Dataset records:
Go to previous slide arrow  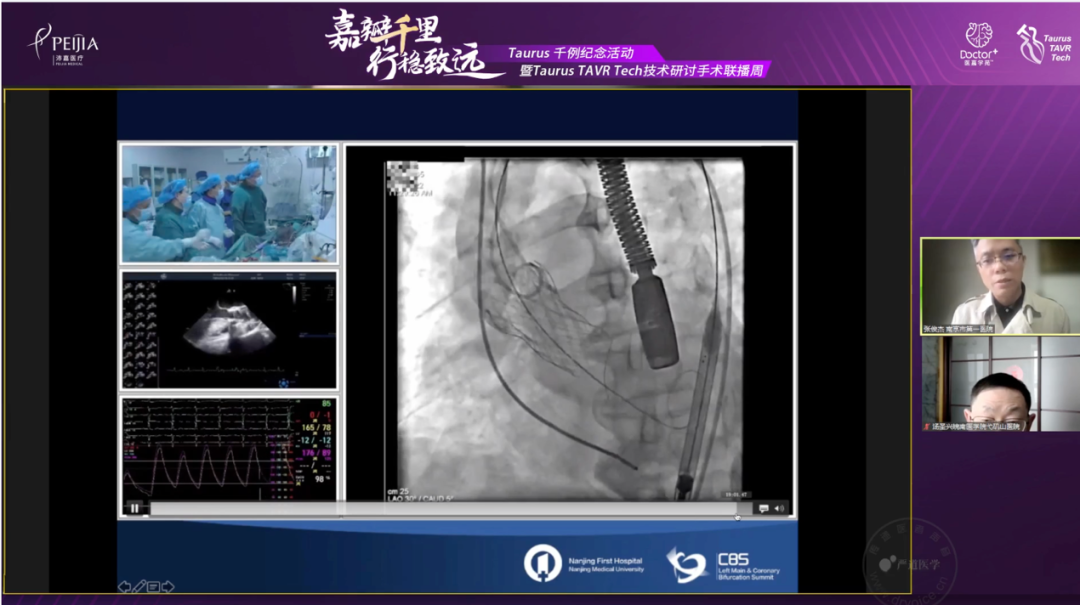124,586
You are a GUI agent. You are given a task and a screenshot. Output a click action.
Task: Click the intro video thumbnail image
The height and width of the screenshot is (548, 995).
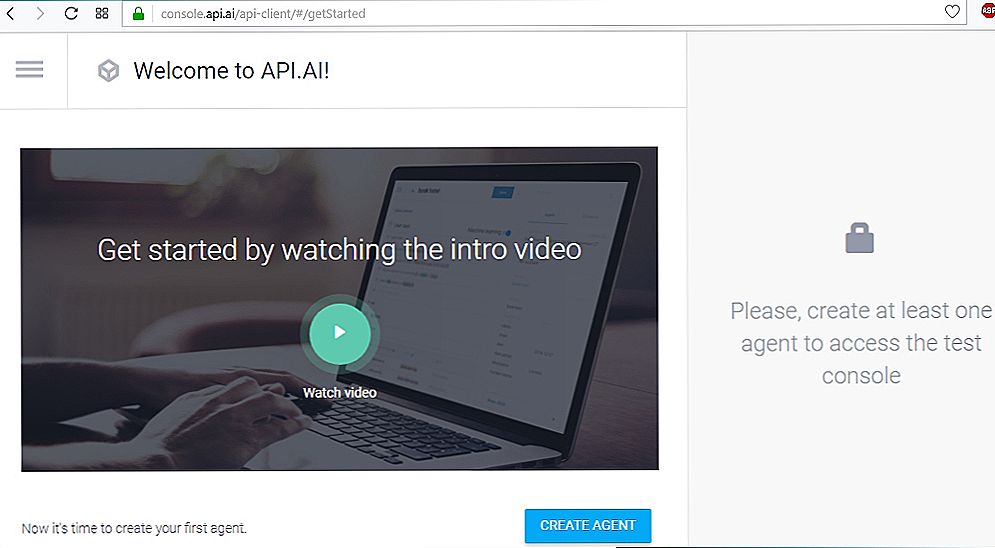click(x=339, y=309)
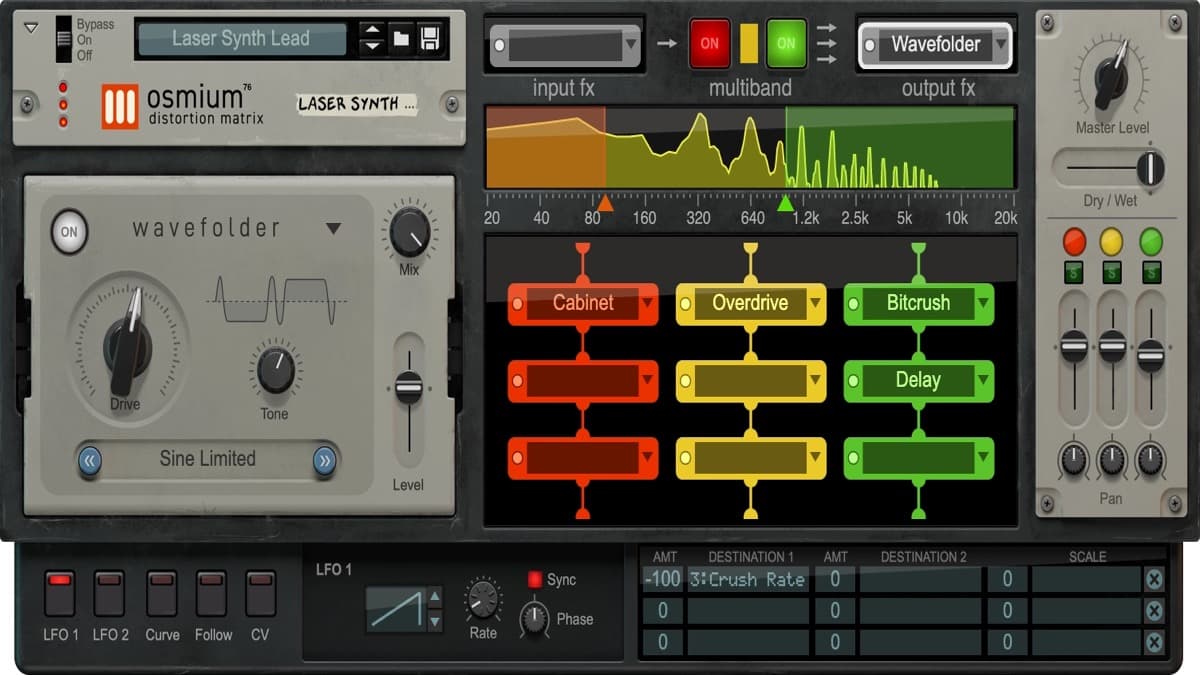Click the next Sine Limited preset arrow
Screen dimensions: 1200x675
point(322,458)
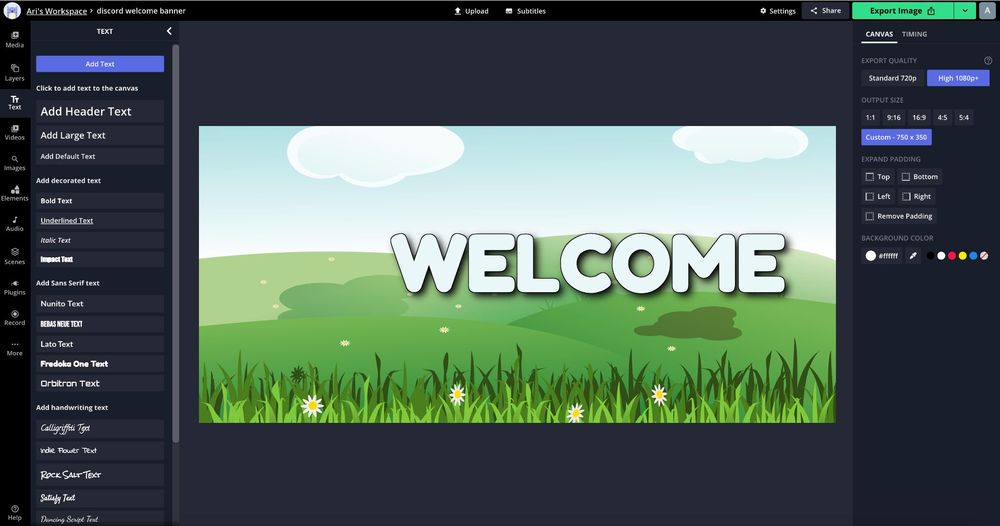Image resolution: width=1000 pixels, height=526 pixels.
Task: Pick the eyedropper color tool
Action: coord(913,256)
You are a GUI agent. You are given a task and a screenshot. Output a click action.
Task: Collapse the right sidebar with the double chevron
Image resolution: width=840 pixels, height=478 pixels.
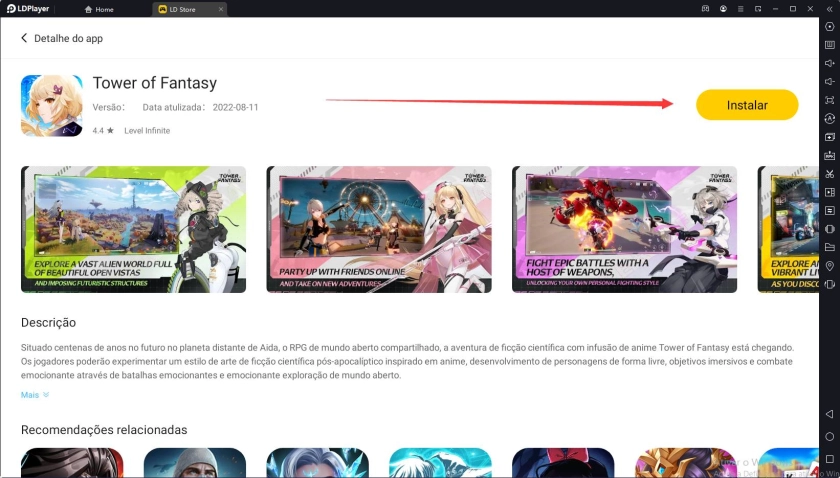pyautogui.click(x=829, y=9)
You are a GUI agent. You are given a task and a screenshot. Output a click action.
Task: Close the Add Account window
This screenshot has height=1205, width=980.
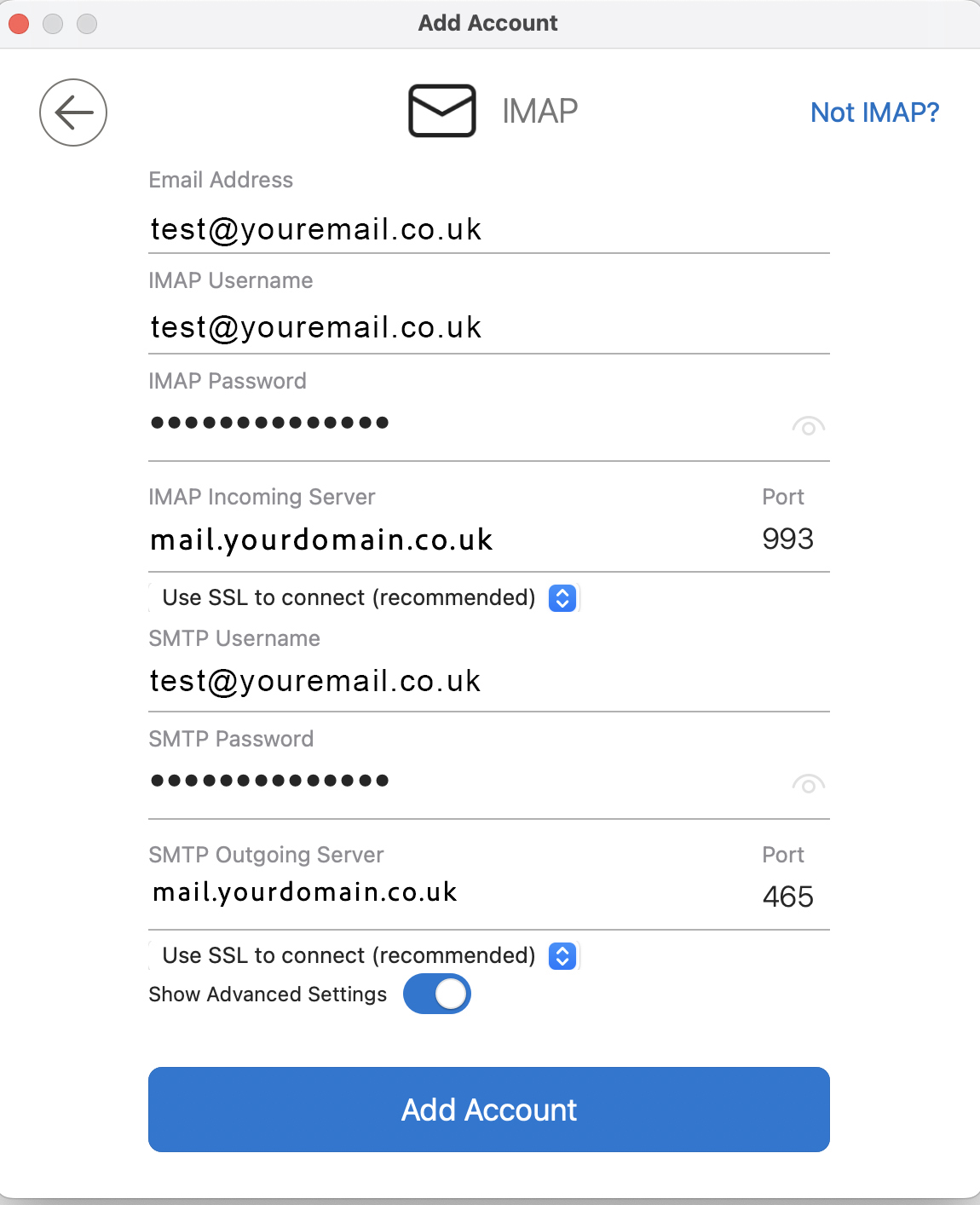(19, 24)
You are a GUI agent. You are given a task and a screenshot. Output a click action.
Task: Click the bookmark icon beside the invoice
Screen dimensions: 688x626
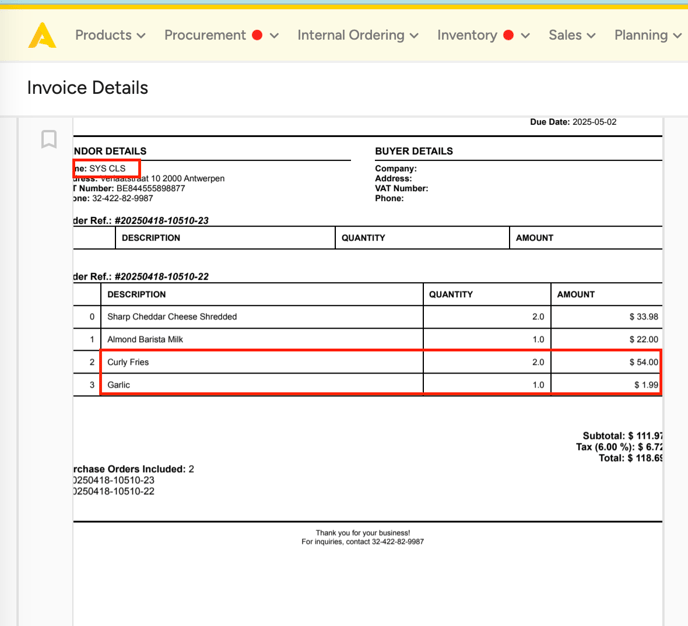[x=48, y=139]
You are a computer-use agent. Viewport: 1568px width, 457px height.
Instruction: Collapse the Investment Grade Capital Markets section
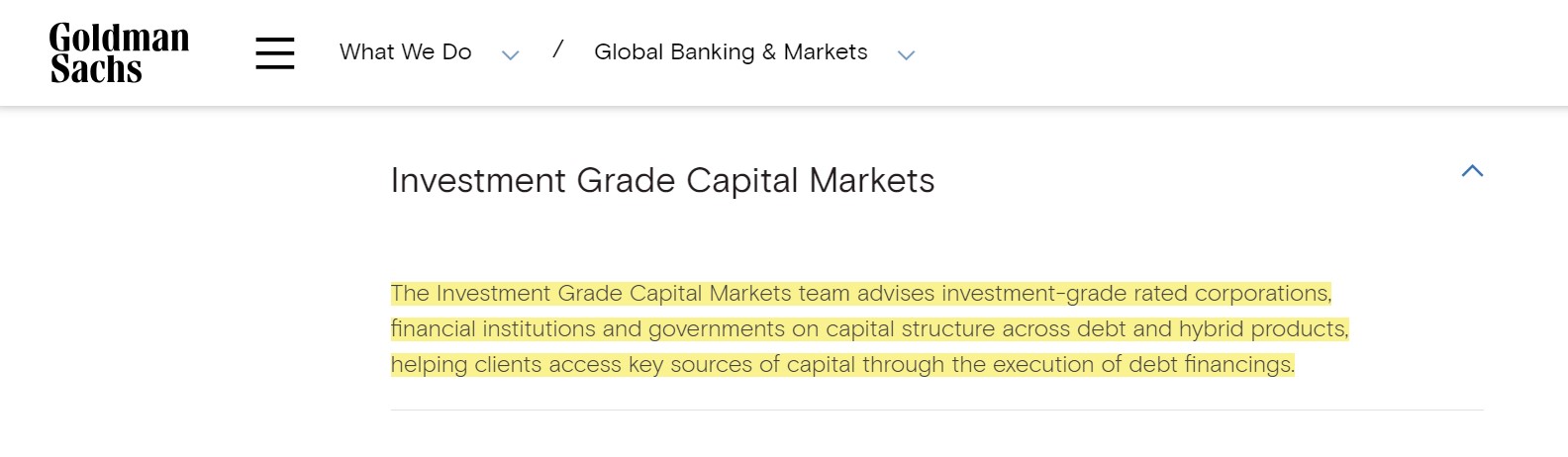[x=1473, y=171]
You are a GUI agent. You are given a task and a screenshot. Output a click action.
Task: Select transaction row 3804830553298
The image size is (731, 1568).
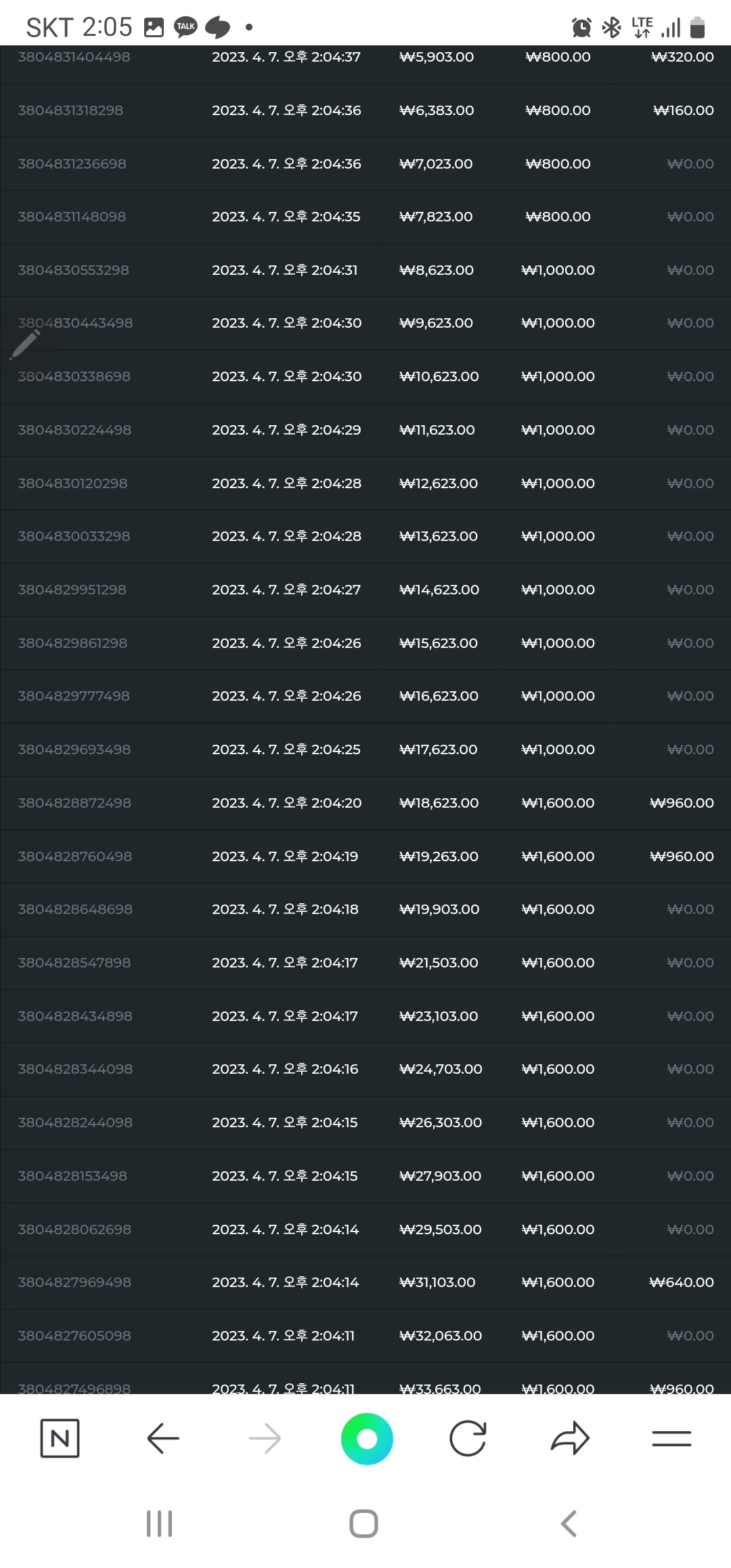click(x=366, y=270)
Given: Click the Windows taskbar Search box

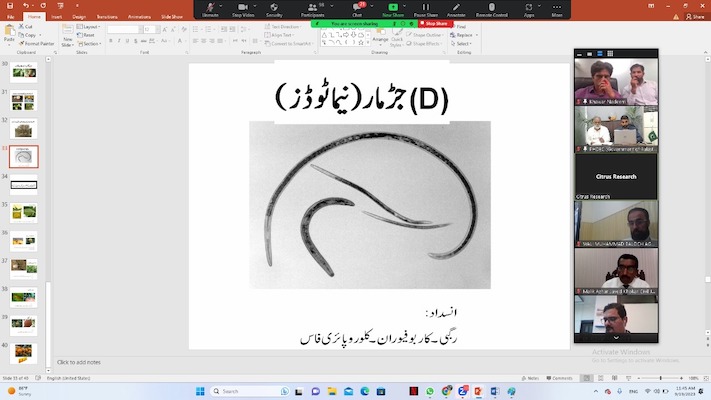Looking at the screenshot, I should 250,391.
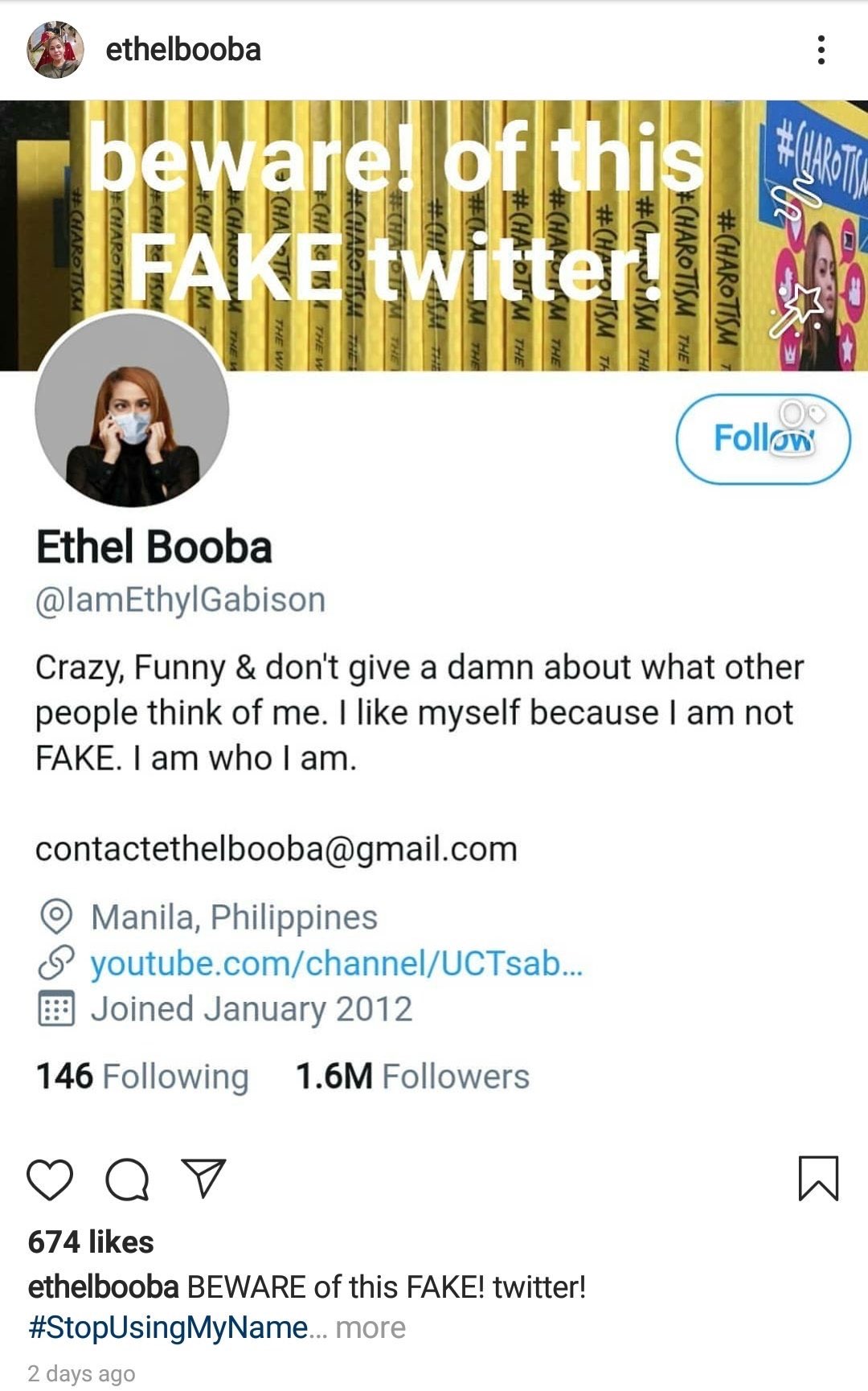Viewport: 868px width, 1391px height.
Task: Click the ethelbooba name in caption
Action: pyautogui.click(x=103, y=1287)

What is required
Exactly the lines from the one containing "Task: Close the Add Account window" to the end of the records above, both end lines included, are to be printed, and no pictures with them.

Response to this exercise
Task: Close the Add Account window
This screenshot has height=1205, width=980.
(19, 24)
You are a GUI agent. You are given a task and a screenshot. Output a click action.
Task: Click the bookmark icon beside the invoice
Screen dimensions: 688x626
[x=48, y=139]
You are a computer-use agent. Viewport: 1568px width, 457px height.
Instruction: Collapse the Investment Grade Capital Markets section
[x=1473, y=171]
You are a GUI agent. You are given a task and a screenshot. Output a click action.
Task: Select transaction row 3804830553298
The image size is (731, 1568).
click(x=366, y=270)
Given: Click the Windows taskbar Search box

Looking at the screenshot, I should 250,391.
Viewport: 868px width, 1391px height.
Task: Click the ethelbooba name in caption
Action: pyautogui.click(x=103, y=1287)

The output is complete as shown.